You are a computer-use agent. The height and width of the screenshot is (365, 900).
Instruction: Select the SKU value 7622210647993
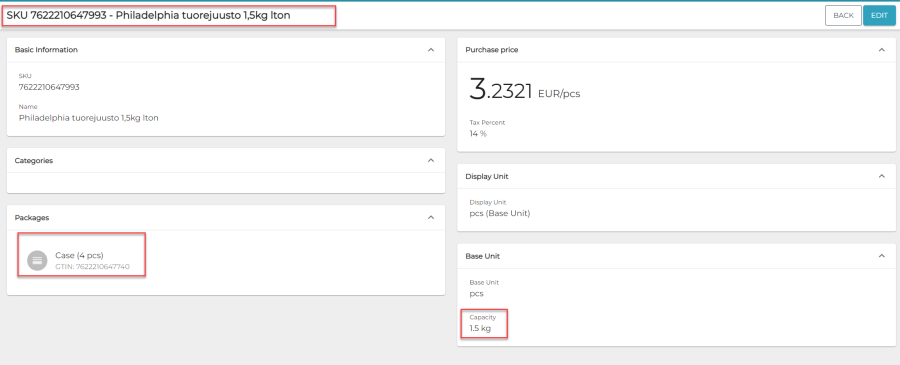[49, 87]
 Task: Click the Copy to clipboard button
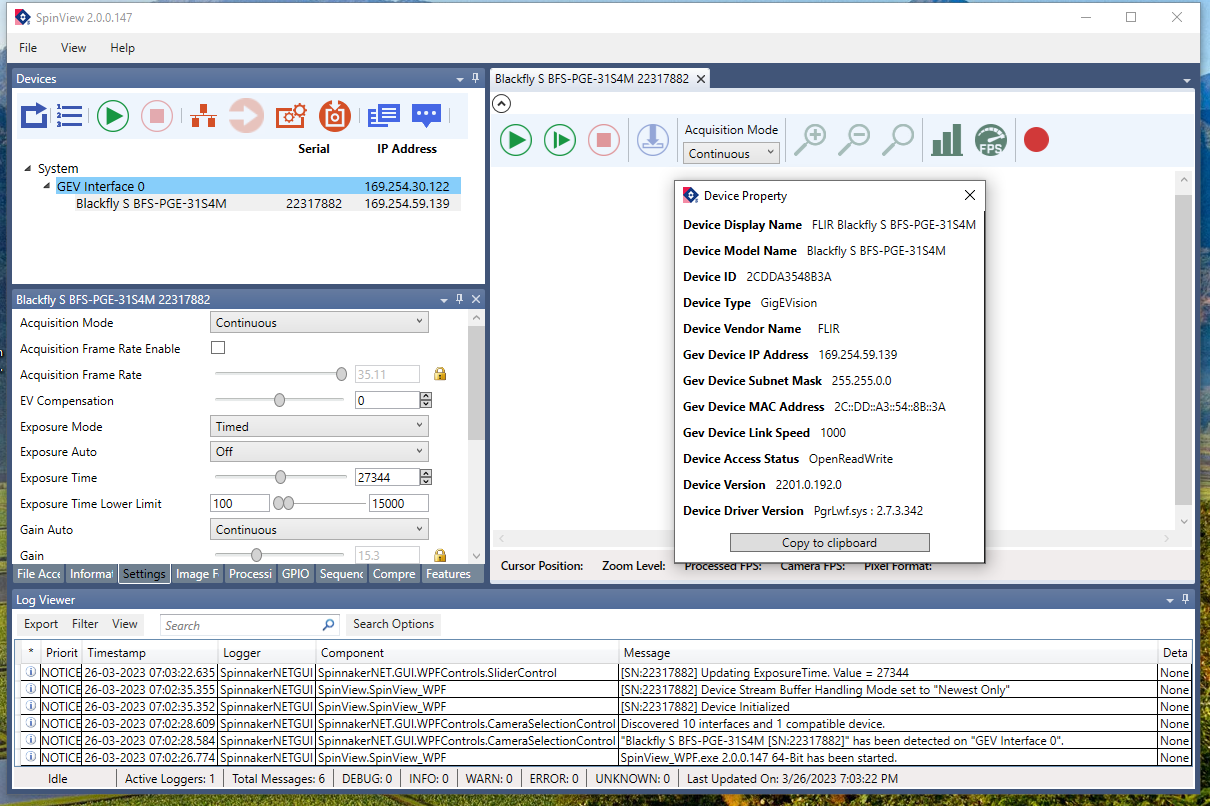pos(829,543)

§ EXERCISE DETAILS
Copy all the entries above exactly as they stand, except for the pictures.

§ OUTPUT
You are a computer-use agent. The height and width of the screenshot is (365, 900).
Instruction: Select the SKU value 7622210647993
[49, 87]
 Task: Click the Copy to clipboard button
pos(829,543)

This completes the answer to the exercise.